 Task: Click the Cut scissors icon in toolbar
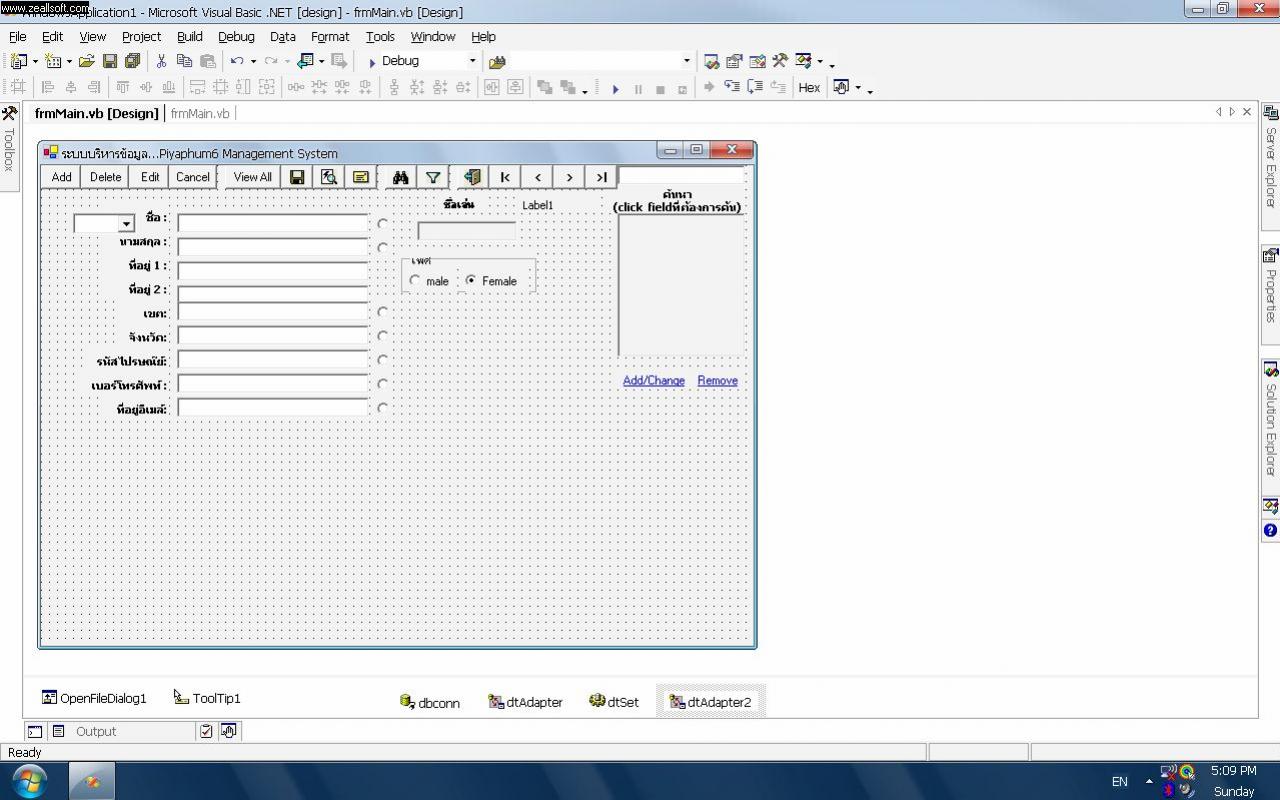(161, 61)
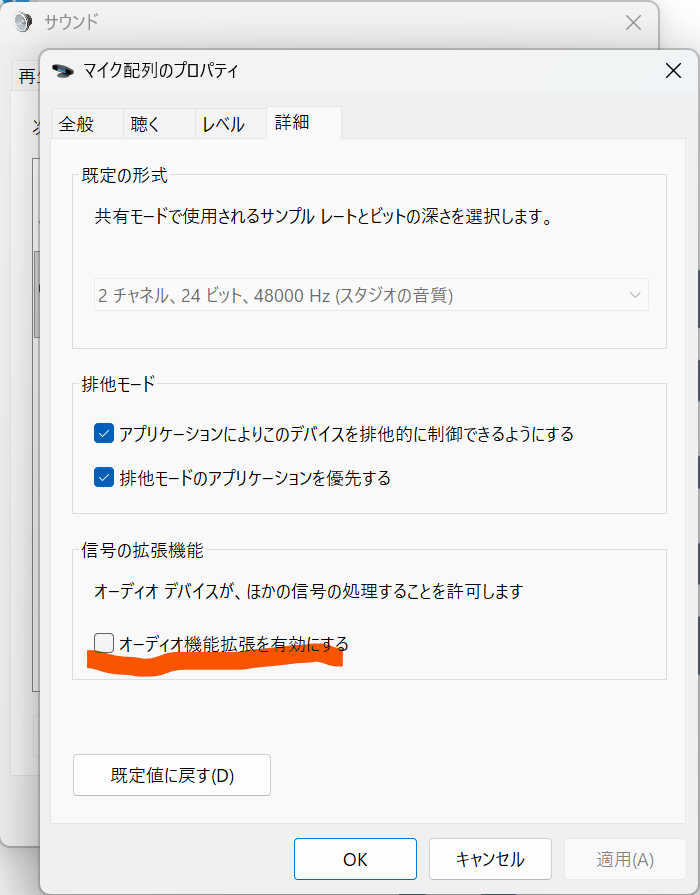Close the マイク配列のプロパティ dialog

(673, 71)
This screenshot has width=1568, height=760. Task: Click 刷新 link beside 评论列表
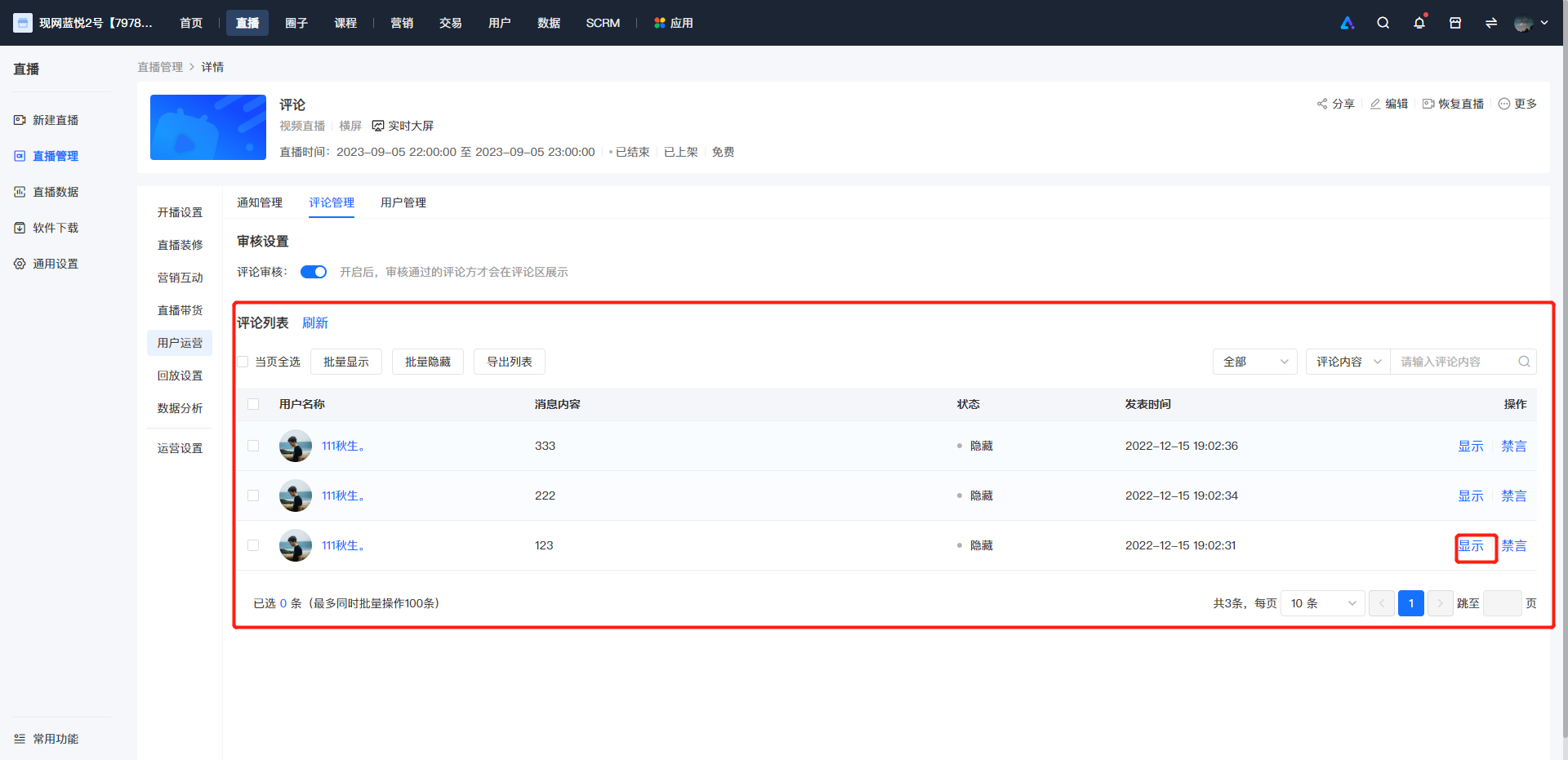tap(315, 323)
────────────────
* **PROBLEM**: Copy the text of the material above word for word, leaving out the pictures.

* **ANSWER BELOW**:
 Task: Click the Cut scissors icon in toolbar
(161, 61)
Close the マイク配列のプロパティ dialog

(673, 71)
This screenshot has width=1568, height=760. Task: Click 刷新 link beside 评论列表
tap(315, 323)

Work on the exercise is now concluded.